How do we come to terms with a territory? Where are we situated as human beings? How do we interact with the world? What possibilities would a territory offer us if it exists? How do we occupy the space of tomorrow?
A recent exhibition of French photography at the Antioquia Museum in Medellin, Colombia, posed these questions.
To celebrate the Colombia-France Year event, the exhibition bought to this South American country the work of a group of 20 French photographers interested in investigating profound issues of human understanding and interpretation of territory, and our relationship with it.
The artists explored what they called “liquid” territory, “whose borders are more and more difficult to define: geographic borders, the border between fiction and reality, borders of affection, intimate and virtual territories, from a perception that intends to be above all sensible”, as explained by the show curator Paul Wombell. He added: “Having liberated from the yoke of documentation, photography here has acquired a fictional and artistic dimension to become a space of conceptual description. It goes beyond the simple posture of representation of reality to cast an artistic, original and defying look of the world ”.

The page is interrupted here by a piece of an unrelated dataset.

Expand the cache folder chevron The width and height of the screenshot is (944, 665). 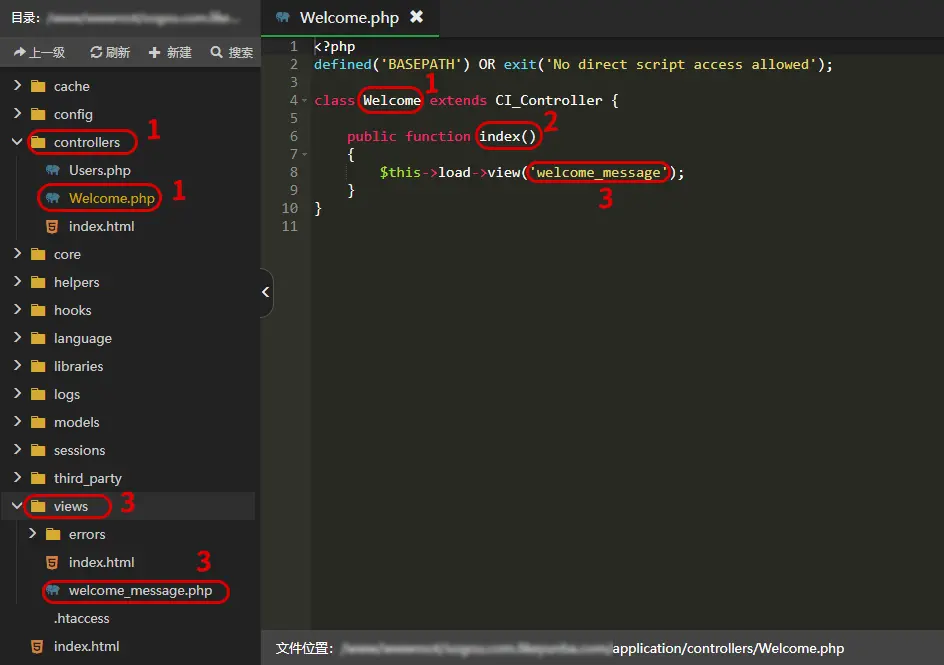[17, 86]
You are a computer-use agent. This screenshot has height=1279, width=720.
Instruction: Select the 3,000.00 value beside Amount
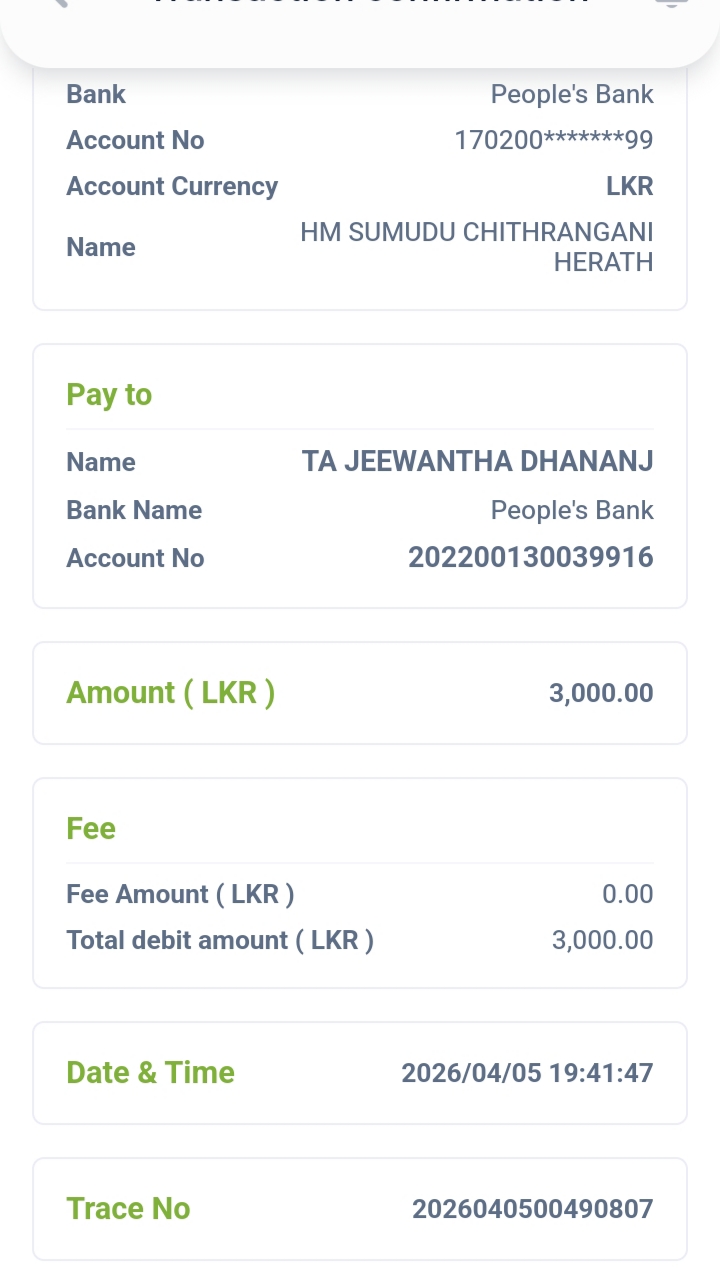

Whatever territory the show presented, the viewer had an opportunity to meditate on the issue, and expanded it to the questions of identity, nationality and the supposed specific territory in which we dwell.
The photographers are: Guillaume Amat, Geoffroy de Boismenu, Aglaé Bory, Jérôme Brézillon, Elina Brotherus, Thibault Brunet, Jean-Philippe Carré-Mattei, François Deladerrière, Fred Delangle, Yann de Fareins, Claudia Imbert, Guillaumme Martial, Patrick Messina, Albin Millot, Jeoffrey Pleignet, Aude Sirvain, Ambroise Tézenas, Laure Vasconi, Émile Vialet, Pierre Witt.